* _What the exercise asks_
All of the data below needs to be set down once more, exactly as written.

* _Provided material_
BEGIN

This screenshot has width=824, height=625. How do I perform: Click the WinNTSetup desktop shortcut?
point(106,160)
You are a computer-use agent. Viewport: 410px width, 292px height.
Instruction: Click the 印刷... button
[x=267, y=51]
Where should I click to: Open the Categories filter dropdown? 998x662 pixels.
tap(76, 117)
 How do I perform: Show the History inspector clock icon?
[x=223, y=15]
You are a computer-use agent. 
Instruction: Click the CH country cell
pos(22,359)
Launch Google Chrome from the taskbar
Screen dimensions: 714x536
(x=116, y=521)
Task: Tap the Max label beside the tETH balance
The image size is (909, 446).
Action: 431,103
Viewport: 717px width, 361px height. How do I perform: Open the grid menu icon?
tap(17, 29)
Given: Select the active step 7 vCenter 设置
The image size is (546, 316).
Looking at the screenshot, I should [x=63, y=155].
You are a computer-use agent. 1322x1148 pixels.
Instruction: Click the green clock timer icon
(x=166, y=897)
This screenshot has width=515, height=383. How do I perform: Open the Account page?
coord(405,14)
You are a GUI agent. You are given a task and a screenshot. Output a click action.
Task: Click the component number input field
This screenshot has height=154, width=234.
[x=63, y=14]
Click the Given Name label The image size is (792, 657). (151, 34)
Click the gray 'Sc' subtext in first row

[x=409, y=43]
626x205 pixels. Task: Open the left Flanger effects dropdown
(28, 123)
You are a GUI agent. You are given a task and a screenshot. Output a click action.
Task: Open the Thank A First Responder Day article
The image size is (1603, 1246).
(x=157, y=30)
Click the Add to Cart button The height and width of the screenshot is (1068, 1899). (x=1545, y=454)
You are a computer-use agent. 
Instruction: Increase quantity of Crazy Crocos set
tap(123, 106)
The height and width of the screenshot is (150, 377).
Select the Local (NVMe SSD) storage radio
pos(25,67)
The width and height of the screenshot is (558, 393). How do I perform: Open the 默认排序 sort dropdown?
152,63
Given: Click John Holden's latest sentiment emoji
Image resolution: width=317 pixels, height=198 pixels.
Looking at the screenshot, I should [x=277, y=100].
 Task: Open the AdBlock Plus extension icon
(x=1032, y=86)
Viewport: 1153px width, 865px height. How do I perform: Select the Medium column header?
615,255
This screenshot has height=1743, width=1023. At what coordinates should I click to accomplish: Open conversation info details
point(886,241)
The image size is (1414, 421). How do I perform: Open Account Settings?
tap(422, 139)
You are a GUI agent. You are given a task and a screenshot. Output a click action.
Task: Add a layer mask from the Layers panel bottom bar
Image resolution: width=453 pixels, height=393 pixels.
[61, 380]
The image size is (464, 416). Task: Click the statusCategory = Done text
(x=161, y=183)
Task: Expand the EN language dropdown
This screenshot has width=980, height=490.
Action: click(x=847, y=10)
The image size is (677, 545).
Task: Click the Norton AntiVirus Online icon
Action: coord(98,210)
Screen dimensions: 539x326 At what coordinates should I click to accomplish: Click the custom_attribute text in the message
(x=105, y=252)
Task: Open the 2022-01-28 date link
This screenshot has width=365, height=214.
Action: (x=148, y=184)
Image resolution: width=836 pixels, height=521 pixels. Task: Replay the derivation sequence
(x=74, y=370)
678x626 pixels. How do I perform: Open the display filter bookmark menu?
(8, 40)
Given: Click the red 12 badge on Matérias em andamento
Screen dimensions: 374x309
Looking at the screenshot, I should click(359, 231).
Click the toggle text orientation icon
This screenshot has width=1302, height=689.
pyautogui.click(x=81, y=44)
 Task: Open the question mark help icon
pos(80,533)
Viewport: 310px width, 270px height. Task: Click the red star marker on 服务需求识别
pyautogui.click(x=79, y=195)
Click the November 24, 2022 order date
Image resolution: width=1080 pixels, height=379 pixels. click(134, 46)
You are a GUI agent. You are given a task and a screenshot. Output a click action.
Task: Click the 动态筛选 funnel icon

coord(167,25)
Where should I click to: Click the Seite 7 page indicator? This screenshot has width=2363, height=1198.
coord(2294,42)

END

* _Your response_
This screenshot has width=824, height=625. How do I perform: Click the WinNTSetup desktop shortcut?
point(106,160)
You are a computer-use agent. Viewport: 410px width, 292px height.
Instruction: Click the 印刷... button
[x=267, y=51]
Where should I click to: Open the Categories filter dropdown? 998x662 pixels.
tap(76, 117)
 How do I perform: Show the History inspector clock icon?
[x=223, y=15]
You are a computer-use agent. 
Instruction: Click the CH country cell
pos(22,359)
Launch Google Chrome from the taskbar
Screen dimensions: 714x536
(x=116, y=521)
Task: Tap the Max label beside the tETH balance
The image size is (909, 446).
Action: 431,103
Viewport: 717px width, 361px height. How do I perform: Open the grid menu icon?
tap(17, 29)
Given: Select the active step 7 vCenter 设置
The image size is (546, 316).
Looking at the screenshot, I should [x=63, y=155].
You are a computer-use agent. 1322x1148 pixels.
Instruction: Click the green clock timer icon
(x=166, y=897)
This screenshot has width=515, height=383. How do I perform: Open the Account page?
coord(405,14)
You are a GUI agent. You are given a task and a screenshot. Output a click action.
Task: Click the component number input field
This screenshot has height=154, width=234.
[x=63, y=14]
Click the Given Name label The image size is (792, 657). (151, 34)
Click the gray 'Sc' subtext in first row

[x=409, y=43]
626x205 pixels. Task: Open the left Flanger effects dropdown
(28, 123)
You are a GUI agent. You are given a task and a screenshot. Output a click action.
Task: Open the Thank A First Responder Day article
The image size is (1603, 1246).
(x=157, y=30)
Click the Add to Cart button The height and width of the screenshot is (1068, 1899). (x=1545, y=454)
You are a computer-use agent. 
Instruction: Increase quantity of Crazy Crocos set
tap(123, 106)
The height and width of the screenshot is (150, 377).
Select the Local (NVMe SSD) storage radio
pos(25,67)
The width and height of the screenshot is (558, 393). How do I perform: Open the 默认排序 sort dropdown?
152,63
Given: Click John Holden's latest sentiment emoji
Image resolution: width=317 pixels, height=198 pixels.
Looking at the screenshot, I should [x=277, y=100].
 Task: Open the AdBlock Plus extension icon
(x=1032, y=86)
Viewport: 1153px width, 865px height. How do I perform: Select the Medium column header?
615,255
This screenshot has height=1743, width=1023. At what coordinates should I click to accomplish: Open conversation info details
point(886,241)
The image size is (1414, 421). How do I perform: Open Account Settings?
tap(422, 139)
You are a GUI agent. You are given a task and a screenshot. Output a click action.
Task: Add a layer mask from the Layers panel bottom bar
Image resolution: width=453 pixels, height=393 pixels.
[61, 380]
The image size is (464, 416). Task: Click the statusCategory = Done text
(x=161, y=183)
Task: Expand the EN language dropdown
This screenshot has width=980, height=490.
Action: click(x=847, y=10)
The image size is (677, 545).
Task: Click the Norton AntiVirus Online icon
Action: coord(98,210)
Screen dimensions: 539x326 At what coordinates should I click to accomplish: Click the custom_attribute text in the message
(x=105, y=252)
Task: Open the 2022-01-28 date link
This screenshot has width=365, height=214.
Action: (x=148, y=184)
Image resolution: width=836 pixels, height=521 pixels. Task: Replay the derivation sequence
(x=74, y=370)
678x626 pixels. How do I perform: Open the display filter bookmark menu?
(8, 40)
Given: Click the red 12 badge on Matérias em andamento
Screen dimensions: 374x309
Looking at the screenshot, I should click(359, 231).
Click the toggle text orientation icon
This screenshot has width=1302, height=689.
pyautogui.click(x=81, y=44)
 Task: Open the question mark help icon
pos(80,533)
Viewport: 310px width, 270px height. Task: Click the red star marker on 服务需求识别
pyautogui.click(x=79, y=195)
Click the November 24, 2022 order date
Image resolution: width=1080 pixels, height=379 pixels. click(134, 46)
You are a GUI agent. You are given a task and a screenshot. Output a click action.
Task: Click the 动态筛选 funnel icon

coord(167,25)
Where should I click to: Click the Seite 7 page indicator? This screenshot has width=2363, height=1198.
coord(2294,42)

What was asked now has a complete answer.